We can see that the state variable arg1
contains a member at arg1 + 32L
which indicates the point the coroutine has reached. Initially it's 0
so we
execute the first case.
Case by case:
0: When writing the coroutine class, we set
initial_suspend
to returnsuspend_never
- callingawait_ready
on that returnstrue
and thus we don't suspend in the first case. Nobreak
means we fall through.2:
suspend_never
does nothing on resume, we printstarted!
, then we need to construct a coroutine handle to return when we suspend. This is critical - saving our state is what lets us resume. Our handle really only needs to keep track of one thing - where to resume. We want to resume at4
, which is the next state. That's what*var_1 = 0x4
saves.We then return the coroutine handle.
This is where the first call to
test_coroutine_actor
ends.4: When
main
callshandle.resume
,handle.resume
callstest_coroutine_actor
with the saved frame from earlier, with state4
. That means the switch/case skips straight to case4
and we printreturning!
. Next is a few lines of uninteresting cleanup.
The compiler isn't doing anything complex or clever here, it's just
transforming your coroutine that uses co_*
into a function that takes a state
argument and has a switch/case.
Not magic at all!
Conclusion
Learning always benefits from motivation. When writing a state machine by hand to e.g. parse input or do something while waiting for non-blocking I/O, programmers often want something like language support for coroutines.

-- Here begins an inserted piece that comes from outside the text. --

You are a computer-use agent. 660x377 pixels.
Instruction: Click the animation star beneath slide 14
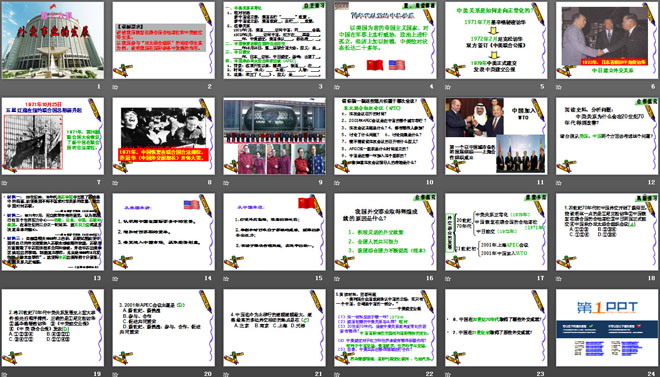tap(115, 278)
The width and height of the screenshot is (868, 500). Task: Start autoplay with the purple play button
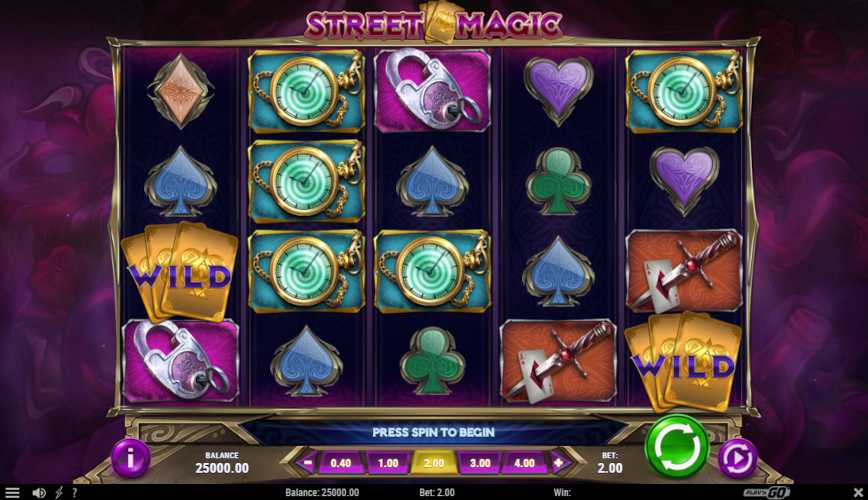738,458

Problems with coroutines aside, I think a good coroutine talk would go something like this:
Start with the problem (whatever it is), show a pre C++20 solution, then show a C++20 solution, and finally show that C++20 coroutines are actually totally equivalent to something you could write yourself - coroutines are just syntactic sugar.
You can obviously write coroutines and use non blocking I/O or state machines even in C++98! It's just easier (sometimes) in 20.

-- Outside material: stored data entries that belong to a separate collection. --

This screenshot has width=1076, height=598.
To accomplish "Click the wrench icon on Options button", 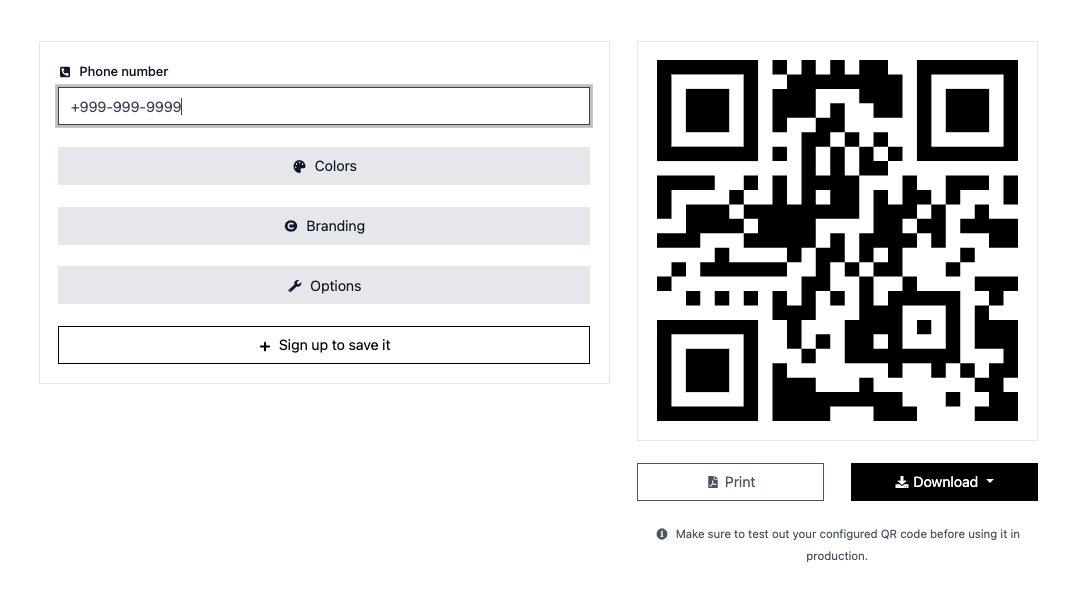I will click(293, 285).
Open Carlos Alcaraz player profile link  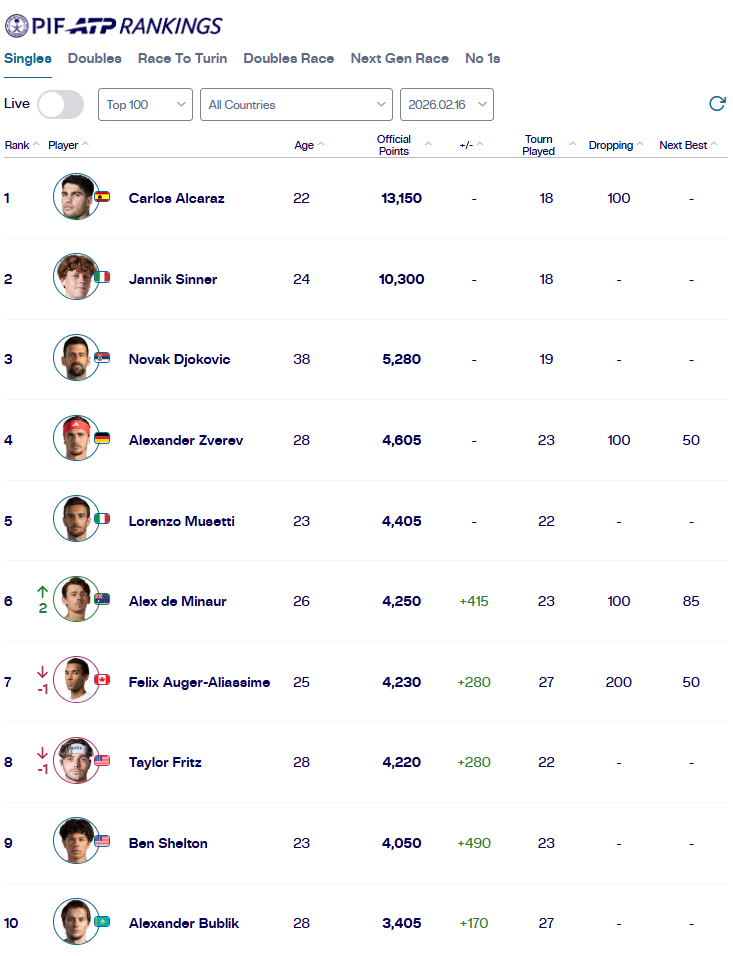click(176, 199)
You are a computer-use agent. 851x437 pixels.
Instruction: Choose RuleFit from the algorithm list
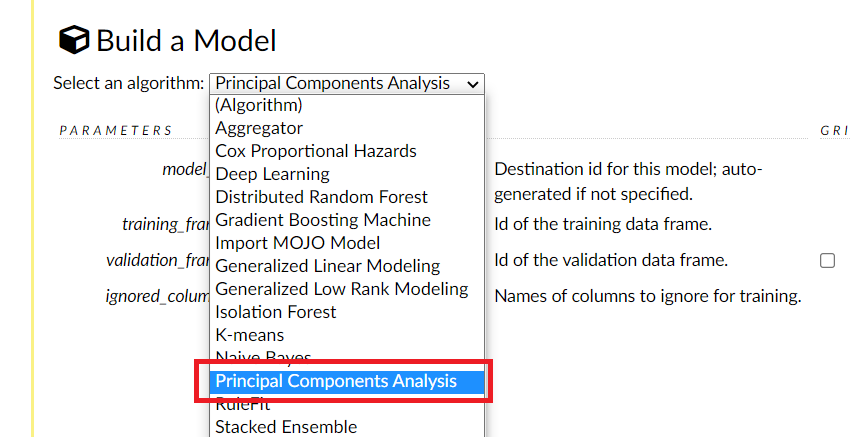tap(243, 405)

Lots of coroutine talks do look like this, but some are beset by padding and nonsense that expand 20 minutes of content into an hour.
Again, no magic here. Don't handwave. You don't need to be a compiler engineer to understand this stuff and claiming otherwise is disingenuous. If you handwave and can't answer deeper questions, I'll lose respect for you. If half of your talk is filler but you can answer questions, that's fine but it's annoying.